そこえ大寒のこの時期にそっとシバの周りにコブネで近寄って、魚が逃げないように簾でシバの周りを囲んでしまうのです。
そして、シバを揚げられた鯉屋、鮒は冬眠中に叩き起こされてびっくりするのですが、
逃げ場所を無くした鯉屋、鮒は後はタモで掬われて一網打尽(いちもうだじん)となってしまうのです。
 今日も、大きな鯉屋、鮒が揚がるたびに、沼の周りから大きな歓声があがっていました。
 今日はこの伝統漁法を、ひと目見ようと大勢の人が集まりました。
 沼の周りでは、おでんや、甘酒、綿菓子などのサービスのほかに、予めドロをはかせた鮒を使って大きな鍋で炊き上げた鮒汁がふるまわれました。
 この鮒汁を、山から切りだした竹のお椀に、ネギ、大根、豆腐などと一緒に味噌汁に仕立てて出してくれたのですが。

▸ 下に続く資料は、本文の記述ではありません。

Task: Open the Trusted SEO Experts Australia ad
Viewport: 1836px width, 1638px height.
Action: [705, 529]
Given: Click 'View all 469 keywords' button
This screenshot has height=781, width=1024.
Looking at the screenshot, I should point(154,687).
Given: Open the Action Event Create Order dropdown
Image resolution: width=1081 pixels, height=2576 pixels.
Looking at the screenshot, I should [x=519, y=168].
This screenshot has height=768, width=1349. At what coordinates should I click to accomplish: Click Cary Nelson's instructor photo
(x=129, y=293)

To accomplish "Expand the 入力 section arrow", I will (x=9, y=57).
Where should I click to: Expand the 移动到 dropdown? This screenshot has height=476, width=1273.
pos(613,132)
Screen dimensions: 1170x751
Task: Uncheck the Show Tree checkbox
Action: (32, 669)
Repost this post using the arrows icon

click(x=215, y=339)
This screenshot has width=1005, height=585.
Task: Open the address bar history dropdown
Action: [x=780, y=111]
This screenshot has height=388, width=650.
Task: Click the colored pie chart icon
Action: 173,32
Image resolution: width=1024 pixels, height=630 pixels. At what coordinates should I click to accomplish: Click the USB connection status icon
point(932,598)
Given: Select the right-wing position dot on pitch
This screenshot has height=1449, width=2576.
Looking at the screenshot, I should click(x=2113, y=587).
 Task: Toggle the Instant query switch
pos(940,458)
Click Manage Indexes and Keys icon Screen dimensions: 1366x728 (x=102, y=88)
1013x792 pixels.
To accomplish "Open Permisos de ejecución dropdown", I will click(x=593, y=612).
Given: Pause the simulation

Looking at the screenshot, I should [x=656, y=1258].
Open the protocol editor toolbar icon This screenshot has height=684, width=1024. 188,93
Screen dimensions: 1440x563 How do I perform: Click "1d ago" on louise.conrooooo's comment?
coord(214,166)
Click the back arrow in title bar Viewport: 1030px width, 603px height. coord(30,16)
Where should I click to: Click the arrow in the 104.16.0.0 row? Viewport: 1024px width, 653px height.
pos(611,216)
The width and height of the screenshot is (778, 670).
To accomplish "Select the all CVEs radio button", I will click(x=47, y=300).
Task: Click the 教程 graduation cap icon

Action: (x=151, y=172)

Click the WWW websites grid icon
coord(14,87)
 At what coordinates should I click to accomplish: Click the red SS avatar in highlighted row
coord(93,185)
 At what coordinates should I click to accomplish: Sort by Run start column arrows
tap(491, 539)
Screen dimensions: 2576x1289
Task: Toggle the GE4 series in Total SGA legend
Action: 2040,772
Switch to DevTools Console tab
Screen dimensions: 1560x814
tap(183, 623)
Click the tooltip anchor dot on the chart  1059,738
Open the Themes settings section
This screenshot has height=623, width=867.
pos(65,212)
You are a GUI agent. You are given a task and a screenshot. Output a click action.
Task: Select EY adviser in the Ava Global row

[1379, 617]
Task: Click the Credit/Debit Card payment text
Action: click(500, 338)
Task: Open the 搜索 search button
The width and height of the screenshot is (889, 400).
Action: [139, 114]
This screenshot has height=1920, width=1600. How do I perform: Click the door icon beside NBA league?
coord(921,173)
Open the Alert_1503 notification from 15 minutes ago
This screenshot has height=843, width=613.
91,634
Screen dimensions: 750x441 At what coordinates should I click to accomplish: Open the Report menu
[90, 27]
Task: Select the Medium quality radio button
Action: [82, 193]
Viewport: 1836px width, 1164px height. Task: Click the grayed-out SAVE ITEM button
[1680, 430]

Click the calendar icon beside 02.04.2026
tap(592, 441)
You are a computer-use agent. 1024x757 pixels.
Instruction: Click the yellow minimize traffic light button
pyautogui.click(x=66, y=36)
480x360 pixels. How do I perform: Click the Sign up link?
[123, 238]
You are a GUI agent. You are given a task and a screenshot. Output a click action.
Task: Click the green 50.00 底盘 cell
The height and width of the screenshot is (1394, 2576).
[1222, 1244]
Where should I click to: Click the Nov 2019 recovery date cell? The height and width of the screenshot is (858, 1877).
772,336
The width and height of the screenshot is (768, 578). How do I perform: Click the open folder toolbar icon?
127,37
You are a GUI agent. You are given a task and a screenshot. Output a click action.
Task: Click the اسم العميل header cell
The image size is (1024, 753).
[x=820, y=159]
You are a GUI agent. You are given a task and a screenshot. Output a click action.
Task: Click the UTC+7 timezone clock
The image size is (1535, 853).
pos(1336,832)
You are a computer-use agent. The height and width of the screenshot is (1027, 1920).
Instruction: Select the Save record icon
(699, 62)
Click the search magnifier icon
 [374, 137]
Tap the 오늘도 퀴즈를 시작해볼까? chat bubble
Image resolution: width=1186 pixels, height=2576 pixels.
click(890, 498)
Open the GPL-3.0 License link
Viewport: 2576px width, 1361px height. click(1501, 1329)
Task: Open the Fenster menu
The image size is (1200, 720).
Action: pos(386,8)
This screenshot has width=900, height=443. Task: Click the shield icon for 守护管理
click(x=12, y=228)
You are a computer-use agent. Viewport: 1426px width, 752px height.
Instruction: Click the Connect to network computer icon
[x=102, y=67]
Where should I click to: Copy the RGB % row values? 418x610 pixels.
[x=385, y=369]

竹のお椀の底から鮒の頭が丸ごと出てきたのはびっくりしました。
味は淡白で美味しかったのですが、とにかくホネが多く食べてはペッペ、食べてはペッペとホネを放り出す始末でしたが。
 子供からお年寄りまで、みんないいえがおで、美味しそうにこの鮒汁を食べていました。
 沼の周りでは、雑草や、葦が適当に枯れて絨毯のようにふわふわと柔らかくなっていて、
みんな思い思いにシートを広げたりして、もてなしのおでんや、鮒汁を食べな
がらこのめずらしい伝統漁法のシバ揚げ漁を楽しみました。
 それから、沼の周りでは昭和49年の七夕豪雨の大水害の時のパネルや、
巴川や、付近の沼で採れた魚や貝、昆虫。それに野鳥のパネルなども展示されて、
子供達のとても良い自然観察の勉強になったようです。
 ところで、この麻機沼はどこにあるのでしょうか。
 静岡市中心地から約10キロほど北にむかったところで、巴川のづっと上流で大きな湿原や、沼になっています。
近くには諏訪神社や、有名な沼のばあさんなどの伝説もあります。
 子供の頃は町から歩いて釣竿や、ぼったいなど持って鮒やたなごをよく取りに出かけました。
 その頃は、背丈以上もある葦をかきわけると、突然目の前がパッとひらけて大きな沼が現われました。
沼は、キラキラと水面が輝き、風に揺れた葦の音だけがザワザワとしていたのを憶えています。
 車や、飛行機の騒音もなくシーンと静まり返った沼のほとりに立つと、とても神秘的でした。
 最近では、近くにヘリポートや、流通センターも出来て、
車や、ヘリコプターの騒音や、産業廃棄物の処理などで、自然がだんだん破壊されていくようで残念です。
 今では、乾燥がすすんで沼も小さくなってしまいました。
 今日は、家から麻機沼までの往復5キロほどの、ウォーキングを楽しみましたが、
行き帰りの田んぼや巴川には白鷺もムレていて、巴川のほとりには菜の花も咲き始め
たようで小さな春を感じました。
 付き添いのガイドのかたは、以前、よく鮒汁を食べたことがあると話してくれましたが、皆さんは鮒汁を食べたことがありますか。